Nov 19, 2010

Osteen and the Immutability of Scriptures

Joel Osteen thinks that there are scriptures that he can't change.  So what? you might ask.  Isn't that just a retarded tautology?  You can't change passages from Shakespeare, either--not without their ceasing to be Shakespeare, at any rate.

Apparently, though, what he really meant by this was a defense of his stance that homosexuality is a sin.  'Aha!' we might imagine him thinking.  'This passage from the Bible indicates that homosexuality is sinful, so I should be against it!'

This of course is one of the most blatant and singularly irritating lies of the homophobes.  That is categorically NOT what happened.  What really happened is that he's against gays and has found a Bible passage with which to clothe his naked prejudice in priestly garb, draping the mantle of religious respectability around his otherwise abhorrent attitudes towards his fellow man.

How do we know this?

It's quite simple, really.  We look at what he believes and see how it lines up to what the Bible actually says.  If the Bible says things that he doesn't believe, then he's not actually basing his beliefs on the Bible, and if he's not actually basing his beliefs on the Bible anyway, then his refusal to change his opinion on homosexuality because of his inability to change certain Biblical passages is rank bullshit.

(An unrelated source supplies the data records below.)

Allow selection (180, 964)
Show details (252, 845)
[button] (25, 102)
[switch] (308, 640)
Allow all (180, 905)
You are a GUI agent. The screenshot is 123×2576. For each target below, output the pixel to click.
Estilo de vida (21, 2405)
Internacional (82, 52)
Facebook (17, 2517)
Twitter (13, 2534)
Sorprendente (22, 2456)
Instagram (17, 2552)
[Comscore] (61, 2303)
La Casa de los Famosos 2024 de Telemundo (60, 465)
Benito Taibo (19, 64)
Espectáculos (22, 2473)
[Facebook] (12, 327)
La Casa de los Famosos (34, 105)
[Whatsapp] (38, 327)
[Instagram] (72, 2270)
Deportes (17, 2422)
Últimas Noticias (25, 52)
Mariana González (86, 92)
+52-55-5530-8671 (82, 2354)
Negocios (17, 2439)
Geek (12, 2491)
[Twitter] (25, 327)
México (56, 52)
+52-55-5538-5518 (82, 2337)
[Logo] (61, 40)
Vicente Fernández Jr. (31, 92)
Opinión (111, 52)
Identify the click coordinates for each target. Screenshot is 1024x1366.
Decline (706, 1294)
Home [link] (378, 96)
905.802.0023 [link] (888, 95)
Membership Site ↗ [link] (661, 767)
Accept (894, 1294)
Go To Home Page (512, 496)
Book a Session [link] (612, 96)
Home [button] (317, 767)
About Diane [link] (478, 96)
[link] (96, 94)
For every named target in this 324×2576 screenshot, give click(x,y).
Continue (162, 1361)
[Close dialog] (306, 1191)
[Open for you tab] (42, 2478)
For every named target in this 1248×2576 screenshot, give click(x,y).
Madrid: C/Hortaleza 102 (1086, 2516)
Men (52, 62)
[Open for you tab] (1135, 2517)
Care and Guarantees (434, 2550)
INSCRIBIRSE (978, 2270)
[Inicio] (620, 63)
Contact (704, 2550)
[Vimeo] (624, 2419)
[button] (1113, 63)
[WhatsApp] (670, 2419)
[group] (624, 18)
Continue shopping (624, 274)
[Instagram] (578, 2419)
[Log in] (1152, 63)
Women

The Bible contains clear instructions on how to deal with mildew, instructions which no one follows!  If there is something that our society desperately needs to be told, it's God's will for dealing with mildew.  And yet ... silence.  Osteen can't change these verses any more than he can change the verses about the gays, but he's perfectly content to ignore God's Holy Word when it comes to mildew but not to buttsex.  Strange.  It's almost as if he's cherry-picking Bible passages to support his own bigotry rather than actually basing his views on Scripture.

But let's give him the benefit of the doubt.  After all, we know a lot more about mildew than ancient desert nomads, right?*  And besides, that was the Old Testament!  The Old Covenant which was superseded by the new!**  The New Testament, of course, says that "He makes his sun to rise on the evil and on the good, and sends rain on the just and on the unjust."  Whereas on Osteen's website we find that:
God delights in your prosperity! He wants to do something supernatural and new in your finances, even now! But it's up to each one of us to perceive it and know it. You do that with your faith! No one else can do that for you. Receive God's Word into your spirit by agreeing with God, and then you can expect God to move in your finances!
Or again:
Tithing is the key to financial blessings. ... If you don't give the first 10% of your income to the Lord, the Bible says that you are robbing God and yourself because if you have no seed, you have no harvest. But when you sow your tithe to the Lord, you can expect a harvest in your finances.
Uh, no.  There are a few verses that promise God's blessing on those who tithe, but as far as I can recall failing to do so is nowhere referred to as robbing God, much less yourself, and the Bible never--ever--calls tithing a seed which grows into a harvest.  So no, actually, the Bible does not say that ... unless ... unless ... oh my God, some parts of the Bible can change.

Just not the stuff about the homos.
*Of course, we also know a lot more about sexuality, but best not to think too much about such things.

**Of course, they keep quoting the Old Covenant's buttsex prohibition, but best not to think too much about that, either.

1 comment:

  1. Cherry-picking is a beloved tactic of fundamentalists to justify their less attractive beliefs. It's intellectually dishonest, but they refuse to acknowledge that.

    On a lighter note, that passage in Leviticus would make for a great parody. I can see it now -- an Onion article on the godless heathens who don't clean their showers often enough.